QUESTIONS TO ANSWER =>
1. What was the dollar amount of the deal the Justice Department closed with Anadarko Petroleum, according to the article on the Anadarko settlement?
2. Rewrite the part of the Anadarko settlement article that opens with the words containing "Finalizing the largest" and closes with "absorbed in 2006.", putting "agreement" in place of "settlement".

TEXT SHOWN =>

---*---

Oil Company Owes Billions For Contaminating Water Nationwide

By Sara Jerome

oilspill

Finalizing the largest environmental cash settlement in history, the Justice Department closed a $5.15 billion deal with Anadarko Petroleum this month.

The deal addresses years of environmental claims against a chemical and manufacturing business known as Kerr-McGee, which the oil company Anadarko partially absorbed in 2006. 

Kerr-McGee contaminated water resources and environmental waters at sites across the country.

For instance, "Kerr-McGee’s perchlorate business contaminated Lake Mead, which flows into the Colorado River and provides drinking water to much of the Southwest United States," said Deputy Attorney General James Cole,  in the Corporate Crime Reporter

In another example, the company harmed the water supply in Mississippi.

"For 75 years, a factory in Columbus, Miss., churned out railroad ties treated with chemicals to resist weather and bugs. Even before Kerr-McGee Chemical closed the plant in 2003, the community in northeast Mississippi knew that its soil and water had been tainted with creosote, a toxic tar," the Wall Street Journal reported

It is still unclear how bad the resulting contamination from this site is, the Journal reportedSimilar circumstances apply to over 2,700 Kerr-McGee sites across the country. 

"In Nevada, for example, chemicals from making bombs and rocket fuel contaminated drinking water. And in Arizona, radioactive rock from a uranium mine was used to build homes," the report said. 

Under the terms of the deal, Anadarko has agreed to "clean up dozens of sites across the country and compensate more than 7,000 people living with the effects of [contamination]," the Washington Post reported

Anadarko had previously held that it was not responsible for actions committed by Kerr-McGee. 

"Anadarko had argued that it could not be held liable for pollution caused by Kerr-McGee, which had ostensibly passed the liabilities on to a spinoff company called Tronox, which later declared bankruptcy. But a bankruptcy judge said the reorganization was simply an attempt to dodge liability," the New York Times reported

Hollywood helped raise awareness about Kerr-McGee's offenses when Meryl Streep starred in a movie based on this story in 1983. 

"Most Americans may not have heard of Kerr-McGee, though they are probably familiar with the movie 'Silkwood,' which depicts the case of one of the company's employees, Karen Silkwood, who alleged that she had been exposed to deadly levels of radiation while working at one of its uranium-processing facilities," the Washington Post reported in a separate piece. 

The final deal was larger than the Anadarko had envisioned, the Wall Street Journal reported in a separate piece. 

But it could have been much worse. 

"Investors rejoiced at the resolution of a liability that could have run as high as $14 billion," the report said.

---*---

Source records

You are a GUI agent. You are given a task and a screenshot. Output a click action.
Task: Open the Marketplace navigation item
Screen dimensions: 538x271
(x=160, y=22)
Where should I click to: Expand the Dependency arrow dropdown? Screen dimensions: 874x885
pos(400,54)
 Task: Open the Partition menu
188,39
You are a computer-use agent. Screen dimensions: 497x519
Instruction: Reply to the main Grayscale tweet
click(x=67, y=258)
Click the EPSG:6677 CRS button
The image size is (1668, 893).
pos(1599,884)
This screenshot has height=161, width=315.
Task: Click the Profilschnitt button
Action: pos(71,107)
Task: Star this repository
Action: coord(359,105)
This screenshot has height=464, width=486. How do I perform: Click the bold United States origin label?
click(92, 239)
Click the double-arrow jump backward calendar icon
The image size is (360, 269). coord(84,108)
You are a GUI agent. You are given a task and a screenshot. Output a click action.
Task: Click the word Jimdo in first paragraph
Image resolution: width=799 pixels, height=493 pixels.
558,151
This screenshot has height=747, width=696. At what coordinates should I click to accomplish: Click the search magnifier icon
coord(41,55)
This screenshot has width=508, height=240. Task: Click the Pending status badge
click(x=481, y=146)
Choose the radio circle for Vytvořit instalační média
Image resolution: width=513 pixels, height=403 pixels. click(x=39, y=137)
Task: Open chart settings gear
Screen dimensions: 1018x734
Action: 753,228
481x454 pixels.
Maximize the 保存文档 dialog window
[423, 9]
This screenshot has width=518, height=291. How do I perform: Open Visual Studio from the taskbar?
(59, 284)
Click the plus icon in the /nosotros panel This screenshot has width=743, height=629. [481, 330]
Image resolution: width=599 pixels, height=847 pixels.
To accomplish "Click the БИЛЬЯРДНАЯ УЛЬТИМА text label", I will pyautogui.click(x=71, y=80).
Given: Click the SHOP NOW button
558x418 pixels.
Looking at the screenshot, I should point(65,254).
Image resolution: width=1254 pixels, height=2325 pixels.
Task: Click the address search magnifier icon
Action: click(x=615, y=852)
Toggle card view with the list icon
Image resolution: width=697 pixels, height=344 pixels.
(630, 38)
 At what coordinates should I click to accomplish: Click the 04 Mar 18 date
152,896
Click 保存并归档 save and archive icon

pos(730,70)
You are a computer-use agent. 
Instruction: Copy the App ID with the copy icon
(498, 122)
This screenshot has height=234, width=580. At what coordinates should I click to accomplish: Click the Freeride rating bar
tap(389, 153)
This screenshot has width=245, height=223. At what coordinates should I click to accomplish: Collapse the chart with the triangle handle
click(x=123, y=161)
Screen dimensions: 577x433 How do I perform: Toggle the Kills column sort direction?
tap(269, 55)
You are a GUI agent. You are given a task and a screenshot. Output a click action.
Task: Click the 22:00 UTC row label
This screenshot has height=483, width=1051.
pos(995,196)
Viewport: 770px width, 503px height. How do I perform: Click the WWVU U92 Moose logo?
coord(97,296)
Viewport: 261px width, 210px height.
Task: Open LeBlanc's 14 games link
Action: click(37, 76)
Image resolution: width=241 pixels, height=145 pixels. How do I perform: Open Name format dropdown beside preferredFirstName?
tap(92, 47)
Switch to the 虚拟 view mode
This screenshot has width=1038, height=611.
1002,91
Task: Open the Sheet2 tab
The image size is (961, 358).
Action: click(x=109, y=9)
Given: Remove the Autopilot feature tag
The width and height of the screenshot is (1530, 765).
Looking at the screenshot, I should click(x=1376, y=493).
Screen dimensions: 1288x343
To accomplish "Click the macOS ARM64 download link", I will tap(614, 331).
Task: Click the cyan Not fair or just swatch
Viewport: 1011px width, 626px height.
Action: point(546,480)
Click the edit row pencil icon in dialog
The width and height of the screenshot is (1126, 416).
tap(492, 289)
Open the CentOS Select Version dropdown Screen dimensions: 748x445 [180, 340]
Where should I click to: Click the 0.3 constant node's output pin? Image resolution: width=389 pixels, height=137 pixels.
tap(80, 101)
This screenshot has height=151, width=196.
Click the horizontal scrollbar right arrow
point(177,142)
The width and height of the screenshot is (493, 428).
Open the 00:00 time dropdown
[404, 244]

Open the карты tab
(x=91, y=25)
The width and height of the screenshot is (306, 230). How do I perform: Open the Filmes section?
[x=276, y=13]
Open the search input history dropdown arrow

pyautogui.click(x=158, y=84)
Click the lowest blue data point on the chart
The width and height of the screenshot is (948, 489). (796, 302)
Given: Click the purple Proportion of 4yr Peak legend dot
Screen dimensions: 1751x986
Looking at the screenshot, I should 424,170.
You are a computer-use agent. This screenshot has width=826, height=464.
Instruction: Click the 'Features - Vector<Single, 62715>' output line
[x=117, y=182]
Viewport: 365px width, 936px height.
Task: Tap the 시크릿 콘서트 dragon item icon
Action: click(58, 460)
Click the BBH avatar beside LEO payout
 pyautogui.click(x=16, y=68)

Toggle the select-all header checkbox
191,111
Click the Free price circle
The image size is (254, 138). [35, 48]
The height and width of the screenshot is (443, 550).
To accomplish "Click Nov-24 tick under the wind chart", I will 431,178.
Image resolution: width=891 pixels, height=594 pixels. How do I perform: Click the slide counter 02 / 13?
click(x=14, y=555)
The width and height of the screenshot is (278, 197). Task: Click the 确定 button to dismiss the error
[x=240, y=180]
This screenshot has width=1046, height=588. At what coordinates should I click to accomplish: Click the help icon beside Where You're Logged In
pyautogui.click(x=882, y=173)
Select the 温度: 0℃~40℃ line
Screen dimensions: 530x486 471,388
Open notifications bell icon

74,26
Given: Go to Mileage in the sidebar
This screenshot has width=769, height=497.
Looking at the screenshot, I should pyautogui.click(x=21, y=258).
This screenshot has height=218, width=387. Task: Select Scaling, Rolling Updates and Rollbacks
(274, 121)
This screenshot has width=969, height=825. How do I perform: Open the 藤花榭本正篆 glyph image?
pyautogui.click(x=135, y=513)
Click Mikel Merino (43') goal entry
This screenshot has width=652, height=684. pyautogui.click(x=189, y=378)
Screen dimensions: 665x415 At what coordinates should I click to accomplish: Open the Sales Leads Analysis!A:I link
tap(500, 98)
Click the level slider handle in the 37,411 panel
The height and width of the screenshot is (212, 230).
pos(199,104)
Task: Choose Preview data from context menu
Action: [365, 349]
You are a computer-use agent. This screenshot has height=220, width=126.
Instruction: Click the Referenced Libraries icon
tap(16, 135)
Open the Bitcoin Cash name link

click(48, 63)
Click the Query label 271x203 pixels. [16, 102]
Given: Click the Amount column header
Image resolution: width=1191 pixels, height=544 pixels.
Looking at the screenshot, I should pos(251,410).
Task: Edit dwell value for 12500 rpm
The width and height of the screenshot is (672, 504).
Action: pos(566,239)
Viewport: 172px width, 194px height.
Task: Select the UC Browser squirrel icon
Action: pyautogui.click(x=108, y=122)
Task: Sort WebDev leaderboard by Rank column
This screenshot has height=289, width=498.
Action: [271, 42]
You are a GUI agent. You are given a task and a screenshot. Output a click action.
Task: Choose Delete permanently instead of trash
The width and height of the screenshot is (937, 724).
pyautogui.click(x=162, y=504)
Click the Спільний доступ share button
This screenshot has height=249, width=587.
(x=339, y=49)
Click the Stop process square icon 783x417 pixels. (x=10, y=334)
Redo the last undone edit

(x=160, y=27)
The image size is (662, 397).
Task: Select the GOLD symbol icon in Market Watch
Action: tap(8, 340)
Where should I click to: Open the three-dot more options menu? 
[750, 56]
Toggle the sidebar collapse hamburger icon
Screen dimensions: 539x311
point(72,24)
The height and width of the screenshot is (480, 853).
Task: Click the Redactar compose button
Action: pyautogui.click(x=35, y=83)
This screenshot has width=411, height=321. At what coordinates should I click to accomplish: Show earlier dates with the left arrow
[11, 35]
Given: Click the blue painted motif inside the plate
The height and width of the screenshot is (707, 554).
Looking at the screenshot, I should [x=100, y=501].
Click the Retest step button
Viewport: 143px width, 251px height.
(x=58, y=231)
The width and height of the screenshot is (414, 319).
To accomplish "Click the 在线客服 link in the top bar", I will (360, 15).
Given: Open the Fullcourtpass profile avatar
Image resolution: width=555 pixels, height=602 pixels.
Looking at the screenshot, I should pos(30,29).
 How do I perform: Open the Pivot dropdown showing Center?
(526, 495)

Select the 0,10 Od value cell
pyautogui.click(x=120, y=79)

---*---

YOUR WRITTEN ANSWERS =>
1. $5.15 billion

2.
Finalizing the largest environmental cash agreement in history, the Justice Department closed a $5.15 billion deal with Anadarko Petroleum this month.

The deal addresses years of environmental claims against a chemical and manufacturing business known as Kerr-McGee, which the oil company Anadarko partially absorbed in 2006.